As early as 1910, the following entry could be found in the F.H. Schule sales catalogue: "On October 11, 1897, the Rangoon-based company Walker & White wrote to us: Several rice millers visited us who had seen your machines in operation. They were all highly satisfied and spoke favourably of them back in their companies. Since then, we have delivered more than 400 large Paddy separators to Rangoon, the largest rice processing centre in the world."

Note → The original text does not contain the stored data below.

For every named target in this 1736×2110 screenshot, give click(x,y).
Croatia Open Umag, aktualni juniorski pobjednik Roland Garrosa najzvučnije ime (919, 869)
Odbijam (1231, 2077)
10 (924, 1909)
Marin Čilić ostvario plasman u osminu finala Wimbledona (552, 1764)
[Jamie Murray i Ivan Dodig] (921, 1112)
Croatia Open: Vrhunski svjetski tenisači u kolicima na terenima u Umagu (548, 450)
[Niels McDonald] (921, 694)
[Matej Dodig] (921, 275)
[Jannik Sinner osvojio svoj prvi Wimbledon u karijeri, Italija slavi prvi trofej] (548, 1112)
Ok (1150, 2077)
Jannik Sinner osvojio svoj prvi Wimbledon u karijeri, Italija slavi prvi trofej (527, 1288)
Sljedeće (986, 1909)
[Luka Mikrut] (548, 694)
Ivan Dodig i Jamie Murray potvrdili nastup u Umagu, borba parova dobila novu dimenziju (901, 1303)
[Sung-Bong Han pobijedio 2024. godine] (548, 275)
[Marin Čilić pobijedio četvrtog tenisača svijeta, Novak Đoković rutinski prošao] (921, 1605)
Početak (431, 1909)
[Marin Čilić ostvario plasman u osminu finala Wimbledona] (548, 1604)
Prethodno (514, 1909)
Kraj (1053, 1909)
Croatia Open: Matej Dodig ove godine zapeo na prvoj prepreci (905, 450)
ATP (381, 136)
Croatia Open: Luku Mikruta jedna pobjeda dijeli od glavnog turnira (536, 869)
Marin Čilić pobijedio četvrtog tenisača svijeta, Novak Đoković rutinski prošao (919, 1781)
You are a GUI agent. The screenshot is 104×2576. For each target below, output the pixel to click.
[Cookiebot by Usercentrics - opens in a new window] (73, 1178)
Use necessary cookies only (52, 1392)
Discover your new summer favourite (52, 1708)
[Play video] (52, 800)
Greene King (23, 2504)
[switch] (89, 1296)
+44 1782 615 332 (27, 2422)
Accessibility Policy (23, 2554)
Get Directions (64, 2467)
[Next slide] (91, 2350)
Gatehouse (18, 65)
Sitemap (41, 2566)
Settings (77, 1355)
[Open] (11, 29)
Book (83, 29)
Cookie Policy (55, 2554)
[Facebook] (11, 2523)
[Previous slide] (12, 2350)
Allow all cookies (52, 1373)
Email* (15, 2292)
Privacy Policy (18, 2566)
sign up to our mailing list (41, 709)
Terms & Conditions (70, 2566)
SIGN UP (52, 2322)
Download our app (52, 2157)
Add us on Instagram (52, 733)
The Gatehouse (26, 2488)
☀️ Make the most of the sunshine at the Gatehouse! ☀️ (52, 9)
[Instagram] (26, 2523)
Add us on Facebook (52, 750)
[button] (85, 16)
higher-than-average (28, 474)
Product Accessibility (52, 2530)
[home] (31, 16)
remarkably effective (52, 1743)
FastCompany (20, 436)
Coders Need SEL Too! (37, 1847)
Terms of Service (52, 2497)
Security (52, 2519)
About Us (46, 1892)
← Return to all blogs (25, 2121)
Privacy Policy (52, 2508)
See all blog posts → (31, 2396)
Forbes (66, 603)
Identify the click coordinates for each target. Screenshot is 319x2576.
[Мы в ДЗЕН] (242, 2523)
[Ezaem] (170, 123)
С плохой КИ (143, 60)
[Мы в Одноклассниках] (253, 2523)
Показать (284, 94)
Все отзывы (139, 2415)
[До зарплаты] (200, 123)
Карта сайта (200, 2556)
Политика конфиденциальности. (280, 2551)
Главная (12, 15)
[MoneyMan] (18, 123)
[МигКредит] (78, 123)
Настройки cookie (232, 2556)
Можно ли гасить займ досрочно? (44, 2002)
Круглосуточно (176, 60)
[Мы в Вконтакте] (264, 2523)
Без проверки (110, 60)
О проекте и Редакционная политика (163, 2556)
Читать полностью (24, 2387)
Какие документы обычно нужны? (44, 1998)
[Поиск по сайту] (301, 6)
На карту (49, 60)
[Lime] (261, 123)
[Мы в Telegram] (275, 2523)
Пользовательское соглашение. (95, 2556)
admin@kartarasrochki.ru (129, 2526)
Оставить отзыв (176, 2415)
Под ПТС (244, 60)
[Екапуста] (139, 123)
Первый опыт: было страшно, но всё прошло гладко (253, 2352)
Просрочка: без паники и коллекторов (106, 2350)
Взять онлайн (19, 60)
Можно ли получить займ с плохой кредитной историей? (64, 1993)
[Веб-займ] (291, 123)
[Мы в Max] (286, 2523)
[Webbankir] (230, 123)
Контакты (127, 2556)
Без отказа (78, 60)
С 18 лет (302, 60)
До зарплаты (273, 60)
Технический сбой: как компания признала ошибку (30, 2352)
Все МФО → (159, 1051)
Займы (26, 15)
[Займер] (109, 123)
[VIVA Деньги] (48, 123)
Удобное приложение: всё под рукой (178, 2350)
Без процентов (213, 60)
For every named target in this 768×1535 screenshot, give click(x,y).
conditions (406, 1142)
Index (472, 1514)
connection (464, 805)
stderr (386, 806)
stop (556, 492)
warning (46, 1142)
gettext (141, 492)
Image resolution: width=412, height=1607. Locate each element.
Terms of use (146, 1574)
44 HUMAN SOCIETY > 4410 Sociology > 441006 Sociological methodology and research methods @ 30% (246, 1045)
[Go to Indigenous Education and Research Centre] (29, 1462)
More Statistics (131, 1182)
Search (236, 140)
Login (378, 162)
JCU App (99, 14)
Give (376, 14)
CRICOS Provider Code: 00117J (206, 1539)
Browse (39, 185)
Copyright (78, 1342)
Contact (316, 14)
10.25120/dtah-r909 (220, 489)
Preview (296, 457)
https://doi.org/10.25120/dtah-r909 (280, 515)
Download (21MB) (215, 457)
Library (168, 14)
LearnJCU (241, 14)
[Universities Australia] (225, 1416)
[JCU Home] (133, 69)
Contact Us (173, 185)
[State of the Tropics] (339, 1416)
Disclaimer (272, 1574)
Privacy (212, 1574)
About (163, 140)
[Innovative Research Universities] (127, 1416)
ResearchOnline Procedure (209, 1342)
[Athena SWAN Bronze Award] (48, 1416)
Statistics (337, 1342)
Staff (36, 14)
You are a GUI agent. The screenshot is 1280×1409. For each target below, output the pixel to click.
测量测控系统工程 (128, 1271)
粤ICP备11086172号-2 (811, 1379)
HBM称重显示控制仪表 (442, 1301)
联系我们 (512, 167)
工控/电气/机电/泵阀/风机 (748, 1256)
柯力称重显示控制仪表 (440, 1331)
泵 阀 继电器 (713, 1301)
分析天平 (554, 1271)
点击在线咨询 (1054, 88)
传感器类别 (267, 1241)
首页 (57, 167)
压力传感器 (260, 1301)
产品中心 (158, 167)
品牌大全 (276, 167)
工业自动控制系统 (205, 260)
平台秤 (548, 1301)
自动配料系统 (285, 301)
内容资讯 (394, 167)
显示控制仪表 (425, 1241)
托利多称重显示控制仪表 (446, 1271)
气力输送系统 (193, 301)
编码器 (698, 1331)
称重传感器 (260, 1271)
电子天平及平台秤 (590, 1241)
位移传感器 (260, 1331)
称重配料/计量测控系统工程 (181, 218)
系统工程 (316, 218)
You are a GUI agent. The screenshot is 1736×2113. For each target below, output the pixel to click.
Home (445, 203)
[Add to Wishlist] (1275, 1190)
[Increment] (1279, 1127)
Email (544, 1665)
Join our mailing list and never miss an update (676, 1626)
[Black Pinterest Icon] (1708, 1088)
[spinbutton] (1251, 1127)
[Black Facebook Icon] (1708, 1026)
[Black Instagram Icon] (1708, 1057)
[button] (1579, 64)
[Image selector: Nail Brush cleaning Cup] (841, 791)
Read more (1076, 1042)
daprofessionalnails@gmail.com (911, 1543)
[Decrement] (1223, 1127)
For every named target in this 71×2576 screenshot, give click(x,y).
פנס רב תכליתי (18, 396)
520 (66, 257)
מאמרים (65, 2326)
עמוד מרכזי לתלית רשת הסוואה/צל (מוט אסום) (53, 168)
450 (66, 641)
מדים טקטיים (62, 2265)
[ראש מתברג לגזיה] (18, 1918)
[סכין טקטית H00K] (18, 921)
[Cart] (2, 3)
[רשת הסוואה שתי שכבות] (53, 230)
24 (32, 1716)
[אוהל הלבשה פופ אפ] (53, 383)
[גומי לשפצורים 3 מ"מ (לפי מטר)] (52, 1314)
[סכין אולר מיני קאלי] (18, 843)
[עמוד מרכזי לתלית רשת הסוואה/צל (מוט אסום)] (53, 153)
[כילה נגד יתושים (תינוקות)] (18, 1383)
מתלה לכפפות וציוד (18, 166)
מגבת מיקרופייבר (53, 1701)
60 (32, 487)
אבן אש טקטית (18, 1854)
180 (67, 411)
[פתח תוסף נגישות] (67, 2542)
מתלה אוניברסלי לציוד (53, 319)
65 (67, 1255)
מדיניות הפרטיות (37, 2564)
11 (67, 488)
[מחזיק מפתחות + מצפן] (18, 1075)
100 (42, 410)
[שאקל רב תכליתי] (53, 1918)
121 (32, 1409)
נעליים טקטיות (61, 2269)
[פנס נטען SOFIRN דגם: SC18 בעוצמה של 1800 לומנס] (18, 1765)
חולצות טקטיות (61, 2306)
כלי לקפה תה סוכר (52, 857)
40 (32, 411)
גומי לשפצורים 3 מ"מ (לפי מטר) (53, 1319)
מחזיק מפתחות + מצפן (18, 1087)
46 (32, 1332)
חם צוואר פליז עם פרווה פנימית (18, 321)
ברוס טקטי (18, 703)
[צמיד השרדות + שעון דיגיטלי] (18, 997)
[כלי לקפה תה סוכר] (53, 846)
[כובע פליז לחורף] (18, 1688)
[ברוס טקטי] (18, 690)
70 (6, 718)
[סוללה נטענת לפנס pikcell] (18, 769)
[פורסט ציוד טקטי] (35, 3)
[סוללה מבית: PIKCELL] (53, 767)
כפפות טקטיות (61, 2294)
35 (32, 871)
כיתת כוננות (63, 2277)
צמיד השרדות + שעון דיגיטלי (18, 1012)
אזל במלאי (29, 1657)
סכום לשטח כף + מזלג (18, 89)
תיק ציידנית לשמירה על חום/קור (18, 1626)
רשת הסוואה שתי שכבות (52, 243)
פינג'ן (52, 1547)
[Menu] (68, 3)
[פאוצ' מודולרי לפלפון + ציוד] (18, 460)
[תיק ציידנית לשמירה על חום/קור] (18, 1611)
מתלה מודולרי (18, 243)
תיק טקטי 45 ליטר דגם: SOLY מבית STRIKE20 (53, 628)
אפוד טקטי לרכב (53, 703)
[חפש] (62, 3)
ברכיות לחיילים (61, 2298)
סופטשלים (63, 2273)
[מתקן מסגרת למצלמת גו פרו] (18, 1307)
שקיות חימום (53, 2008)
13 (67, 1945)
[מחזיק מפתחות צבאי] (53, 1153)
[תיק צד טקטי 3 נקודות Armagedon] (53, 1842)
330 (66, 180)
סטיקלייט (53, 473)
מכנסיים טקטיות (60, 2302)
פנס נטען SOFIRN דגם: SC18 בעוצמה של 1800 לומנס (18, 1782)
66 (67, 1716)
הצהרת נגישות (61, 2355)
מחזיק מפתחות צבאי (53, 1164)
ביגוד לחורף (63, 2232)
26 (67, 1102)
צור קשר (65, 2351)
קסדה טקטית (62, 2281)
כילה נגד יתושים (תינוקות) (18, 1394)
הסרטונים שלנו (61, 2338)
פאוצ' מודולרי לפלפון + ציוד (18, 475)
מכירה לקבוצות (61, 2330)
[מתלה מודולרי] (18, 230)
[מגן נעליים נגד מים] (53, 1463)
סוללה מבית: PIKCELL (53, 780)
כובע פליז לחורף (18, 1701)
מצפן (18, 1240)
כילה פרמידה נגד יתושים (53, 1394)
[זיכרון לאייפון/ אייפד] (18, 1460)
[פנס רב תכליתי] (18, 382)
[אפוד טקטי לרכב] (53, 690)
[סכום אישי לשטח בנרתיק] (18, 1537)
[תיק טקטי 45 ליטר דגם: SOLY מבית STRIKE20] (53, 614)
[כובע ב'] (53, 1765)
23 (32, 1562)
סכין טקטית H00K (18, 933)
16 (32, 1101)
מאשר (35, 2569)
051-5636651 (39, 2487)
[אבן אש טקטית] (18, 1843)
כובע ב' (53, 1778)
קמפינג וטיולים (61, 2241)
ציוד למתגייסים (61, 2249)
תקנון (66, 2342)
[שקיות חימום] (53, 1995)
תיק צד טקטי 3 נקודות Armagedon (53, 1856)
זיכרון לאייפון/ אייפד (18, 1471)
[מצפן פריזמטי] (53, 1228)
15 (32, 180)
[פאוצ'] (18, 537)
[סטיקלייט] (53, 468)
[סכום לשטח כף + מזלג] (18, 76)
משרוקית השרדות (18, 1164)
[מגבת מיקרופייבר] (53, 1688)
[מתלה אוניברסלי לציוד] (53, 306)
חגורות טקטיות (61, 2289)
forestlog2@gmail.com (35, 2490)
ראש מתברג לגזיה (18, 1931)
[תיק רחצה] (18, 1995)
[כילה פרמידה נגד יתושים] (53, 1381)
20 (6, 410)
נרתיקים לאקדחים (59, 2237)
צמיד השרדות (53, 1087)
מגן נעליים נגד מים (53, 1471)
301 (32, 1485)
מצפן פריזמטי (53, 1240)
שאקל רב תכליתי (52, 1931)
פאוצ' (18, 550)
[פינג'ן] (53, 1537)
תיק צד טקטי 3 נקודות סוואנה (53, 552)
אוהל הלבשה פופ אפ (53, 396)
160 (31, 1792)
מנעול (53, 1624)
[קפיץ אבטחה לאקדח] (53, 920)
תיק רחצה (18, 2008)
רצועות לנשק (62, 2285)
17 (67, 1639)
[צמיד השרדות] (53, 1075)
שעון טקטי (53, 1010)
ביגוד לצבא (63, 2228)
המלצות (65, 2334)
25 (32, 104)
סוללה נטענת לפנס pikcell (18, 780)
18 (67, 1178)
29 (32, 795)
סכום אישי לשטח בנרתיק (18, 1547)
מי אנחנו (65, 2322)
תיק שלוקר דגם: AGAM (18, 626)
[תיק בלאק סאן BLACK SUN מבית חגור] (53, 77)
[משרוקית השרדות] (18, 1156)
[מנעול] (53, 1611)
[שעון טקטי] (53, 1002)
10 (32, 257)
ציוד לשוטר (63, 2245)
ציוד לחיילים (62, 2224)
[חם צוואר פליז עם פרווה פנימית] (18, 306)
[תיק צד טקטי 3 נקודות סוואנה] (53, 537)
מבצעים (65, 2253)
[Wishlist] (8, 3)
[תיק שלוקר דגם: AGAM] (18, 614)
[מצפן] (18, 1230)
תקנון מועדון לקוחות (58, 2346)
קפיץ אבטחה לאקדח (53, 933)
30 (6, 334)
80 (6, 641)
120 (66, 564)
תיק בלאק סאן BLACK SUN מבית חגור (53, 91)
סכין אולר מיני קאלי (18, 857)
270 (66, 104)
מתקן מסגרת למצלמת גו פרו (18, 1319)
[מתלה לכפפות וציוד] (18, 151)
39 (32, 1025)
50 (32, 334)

It all began on February 2, 1892 with the establishment of an association of F.H. Schule Mühlenbau GmbH with a steel foundry in Hamburg. At the same time, the above-mentioned patent for the table separator was filed with the patent office. Since then the Schule table separator has been the best-selling machine of our production programme worldwide with more than 40,000 machines sold. The first machines to be sold successfully on a national scale were seed cleaning machines. Later on, a second production site was established in Hamburg. Being located directly at the Hamburg waterways, direct loading onto ships was possible - the "Gateway to the world" had opened.
As early as 1920, Schule delivered turnkey rice mills all over the world. Among them, a rice mill including a building with an incredible processing capacity of 2,000 tons of paddy a day.
In the 1960s, a new generation of Schule machines was introduced, including the first rubber roll sheller, the revised table separator as well as the first complete rice parboiling plant.
In 1994, the company F.H Schule Mühlenbau was taken over by the KAHL Group. The Schule machines and plants are manufactured in Reinbek near Hamburg. So they are "made in Germany". This adds to the very high quality standard. In the modern Schule pilot plant, tests are carried out in cooperation with customers, machines are continuously modernised and new machines and processes are studied and developed.